La tierra pertenece a los vivos, y ninguna constitución puede ser perpetua. Toda norma caduca con el paso del tiempo. Su validez reside en la utilidad que representa para las generaciones futuras. Si deja de ser útil, es deber de los vivos replantearla y adaptarla a sus necesidades.
Thomas Jefferson
El reciente paquete de reformas enviado por el presidente López Obrador al Congreso de la Unión busca, una vez más, reformar la Constitución. Se trata de iniciativas que reformarán, adicionarán o derogarán al menos 20 artículos. Si son aprobadas por el Senado y ratificadas por 17 legislaturas locales, como establece el artículo 135, nos encontraríamos ante una Constitución transformada, que ha sido modificada 753 veces desde 1917, colocándola como la más reformada del mundo.
Este hecho plantea preguntas sobre la estabilidad y coherencia de nuestro marco legal. Cada legislatura, sin importar su color político, ha buscado imprimir su sello en la Constitución, generando un cuerpo normativo más extenso y complejo. Si bien algunos argumentan que estas reformas son necesarias para adaptar la ley a la realidad de México, lo cierto es que hemos pasado de tener una Constitución de principios generales a un texto profundamente reglamentario y detallado.
En lugar de ofrecer un marco general que permita el desarrollo de leyes secundarias, la Constitución ha asumido funciones que normalmente corresponderían a leyes reglamentarias, convirtiéndose en un documento técnico y difícil de interpretar, inaccesible para la población en general. Esto plantea una pregunta de fondo: ¿debe una Constitución ser accesible y comprensible para todos, o puede ser un documento reservado a expertos?

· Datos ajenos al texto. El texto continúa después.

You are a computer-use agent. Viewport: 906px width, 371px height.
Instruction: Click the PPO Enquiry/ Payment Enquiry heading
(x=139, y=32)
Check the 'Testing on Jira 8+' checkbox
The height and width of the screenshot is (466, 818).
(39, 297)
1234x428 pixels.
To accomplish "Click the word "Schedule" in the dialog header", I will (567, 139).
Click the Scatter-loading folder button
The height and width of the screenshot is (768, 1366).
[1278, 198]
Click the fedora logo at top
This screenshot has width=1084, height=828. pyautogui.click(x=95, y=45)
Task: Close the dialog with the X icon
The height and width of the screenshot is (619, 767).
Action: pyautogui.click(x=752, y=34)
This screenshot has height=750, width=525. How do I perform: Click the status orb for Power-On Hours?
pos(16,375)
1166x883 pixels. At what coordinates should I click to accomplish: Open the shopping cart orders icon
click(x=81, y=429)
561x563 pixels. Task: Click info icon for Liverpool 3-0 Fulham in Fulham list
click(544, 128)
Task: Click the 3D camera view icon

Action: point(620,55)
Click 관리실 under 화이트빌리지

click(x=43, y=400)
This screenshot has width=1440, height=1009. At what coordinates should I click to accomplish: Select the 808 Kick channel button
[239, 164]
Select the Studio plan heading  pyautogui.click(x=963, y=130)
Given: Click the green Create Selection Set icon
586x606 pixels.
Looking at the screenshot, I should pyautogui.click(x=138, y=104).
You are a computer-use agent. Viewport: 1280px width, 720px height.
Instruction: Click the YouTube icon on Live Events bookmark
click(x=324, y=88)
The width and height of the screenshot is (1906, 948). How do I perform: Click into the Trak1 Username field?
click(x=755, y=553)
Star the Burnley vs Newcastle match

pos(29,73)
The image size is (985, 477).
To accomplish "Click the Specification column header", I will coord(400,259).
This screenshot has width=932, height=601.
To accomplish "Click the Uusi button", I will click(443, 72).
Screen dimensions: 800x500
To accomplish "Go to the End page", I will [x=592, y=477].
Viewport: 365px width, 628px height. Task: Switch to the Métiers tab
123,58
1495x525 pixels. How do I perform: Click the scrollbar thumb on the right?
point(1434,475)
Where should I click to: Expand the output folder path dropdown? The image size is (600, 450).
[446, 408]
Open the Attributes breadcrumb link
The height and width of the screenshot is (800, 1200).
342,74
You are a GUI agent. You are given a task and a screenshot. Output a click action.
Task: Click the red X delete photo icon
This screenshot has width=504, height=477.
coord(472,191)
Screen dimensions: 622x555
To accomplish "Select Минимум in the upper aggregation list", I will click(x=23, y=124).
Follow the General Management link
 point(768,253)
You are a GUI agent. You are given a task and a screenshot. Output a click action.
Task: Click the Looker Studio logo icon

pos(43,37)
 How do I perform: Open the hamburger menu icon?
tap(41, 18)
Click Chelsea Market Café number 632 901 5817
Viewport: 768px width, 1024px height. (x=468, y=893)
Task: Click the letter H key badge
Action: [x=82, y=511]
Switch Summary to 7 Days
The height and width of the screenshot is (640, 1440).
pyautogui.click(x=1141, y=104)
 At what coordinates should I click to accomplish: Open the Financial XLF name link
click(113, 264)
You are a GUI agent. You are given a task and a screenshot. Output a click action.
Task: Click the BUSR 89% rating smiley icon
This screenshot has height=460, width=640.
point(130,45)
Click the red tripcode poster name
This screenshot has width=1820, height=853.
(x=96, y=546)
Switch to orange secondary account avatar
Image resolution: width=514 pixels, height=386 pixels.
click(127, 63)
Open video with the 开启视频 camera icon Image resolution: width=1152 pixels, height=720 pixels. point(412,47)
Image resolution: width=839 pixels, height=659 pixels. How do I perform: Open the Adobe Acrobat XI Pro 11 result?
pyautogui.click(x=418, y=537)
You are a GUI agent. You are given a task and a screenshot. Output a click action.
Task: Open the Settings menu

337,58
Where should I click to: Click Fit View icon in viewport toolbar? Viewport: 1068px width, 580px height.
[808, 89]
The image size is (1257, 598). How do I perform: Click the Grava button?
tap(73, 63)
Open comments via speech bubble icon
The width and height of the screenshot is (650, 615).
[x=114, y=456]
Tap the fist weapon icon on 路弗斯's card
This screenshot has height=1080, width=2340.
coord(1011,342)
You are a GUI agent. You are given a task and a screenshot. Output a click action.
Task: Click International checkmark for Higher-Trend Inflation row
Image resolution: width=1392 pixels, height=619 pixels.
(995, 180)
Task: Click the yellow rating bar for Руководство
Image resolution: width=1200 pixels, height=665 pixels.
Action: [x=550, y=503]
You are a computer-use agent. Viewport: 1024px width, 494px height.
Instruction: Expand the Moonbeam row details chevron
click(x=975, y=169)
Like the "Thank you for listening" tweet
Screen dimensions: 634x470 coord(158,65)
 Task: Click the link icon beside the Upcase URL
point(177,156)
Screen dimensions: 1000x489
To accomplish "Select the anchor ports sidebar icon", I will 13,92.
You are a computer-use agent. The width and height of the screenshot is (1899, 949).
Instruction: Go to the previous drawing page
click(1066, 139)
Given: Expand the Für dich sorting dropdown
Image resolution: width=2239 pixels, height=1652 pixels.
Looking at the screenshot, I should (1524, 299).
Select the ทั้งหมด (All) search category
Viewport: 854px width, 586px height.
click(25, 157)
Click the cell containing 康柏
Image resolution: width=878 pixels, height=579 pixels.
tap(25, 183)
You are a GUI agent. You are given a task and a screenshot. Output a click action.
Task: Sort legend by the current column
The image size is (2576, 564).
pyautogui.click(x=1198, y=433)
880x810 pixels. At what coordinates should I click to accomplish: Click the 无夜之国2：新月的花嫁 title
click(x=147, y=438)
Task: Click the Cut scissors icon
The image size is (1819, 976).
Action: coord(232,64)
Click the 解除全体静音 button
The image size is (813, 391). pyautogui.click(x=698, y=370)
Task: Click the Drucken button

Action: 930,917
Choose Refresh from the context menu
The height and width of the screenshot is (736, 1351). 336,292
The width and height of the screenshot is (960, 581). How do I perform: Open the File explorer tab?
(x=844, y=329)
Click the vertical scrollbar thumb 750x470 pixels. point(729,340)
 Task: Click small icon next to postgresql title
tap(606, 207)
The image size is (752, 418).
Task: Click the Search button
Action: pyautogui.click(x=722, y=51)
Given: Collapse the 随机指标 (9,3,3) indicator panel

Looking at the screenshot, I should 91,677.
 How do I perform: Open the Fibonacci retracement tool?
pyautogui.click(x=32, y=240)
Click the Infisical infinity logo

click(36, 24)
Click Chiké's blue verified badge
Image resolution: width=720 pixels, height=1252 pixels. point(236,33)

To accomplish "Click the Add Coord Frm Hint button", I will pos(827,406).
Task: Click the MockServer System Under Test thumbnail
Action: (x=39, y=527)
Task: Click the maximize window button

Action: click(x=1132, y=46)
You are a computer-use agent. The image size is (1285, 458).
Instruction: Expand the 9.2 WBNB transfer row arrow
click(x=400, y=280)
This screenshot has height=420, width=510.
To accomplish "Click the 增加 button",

A esta situación se suma la velocidad con la que se están aprobando las reformas. Aún no comienza el sexenio de Claudia Sheinbaum y ya se han impulsado varias modificaciones que, en lugar de simplificar el marco jurídico, añaden más complejidad. Este escenario invita a reflexionar sobre las consecuencias a largo plazo de esta tendencia: cada vez es más difícil para el ciudadano promedio comprender el contenido de su propia Constitución.
Lo que está en juego no es solo un problema técnico, sino de legitimidad. La constante modificación puede generar la percepción de que el documento sirve a coyunturas políticas inmediatas, en lugar de ser una norma suprema que refleje principios duraderos. La legitimidad de una Constitución reside en su capacidad de establecer un pacto social sólido, no en su transformación continua para adaptarse a las necesidades políticas del momento.
Es válido preguntarse si, en el contexto de la 4T, existe la tentación de proponer una nueva Constitución o una reforma tan profunda que equivalga a una refundación del Estado. Con la mayoría calificada en el Congreso y el respaldo del 51% de los congresos locales, no sería difícil imaginar un escenario en el que se impulse una reestructuración constitucional. ¿Qué lo impediría? Con los votos suficientes, podrían buscar una transformación radical, aunque no la llamen "nueva Constitución", en los hechos lo sería.
El verdadero desafío está en encontrar un equilibrio entre la adaptabilidad de la Constitución y su estabilidad. Un marco flexible es crucial para responder a las demandas de una sociedad en evolución, pero una Constitución que se modifica continuamente corre el riesgo de perder su esencia y convertirse en un simple reflejo de las coyunturas políticas. ¿Estamos preparados para un debate serio sobre la necesidad de una reforma constitucional profunda o, incluso, una nueva Constitución? ¿O seguiremos por el camino de reformas parciales que solo añaden complejidad y confusión?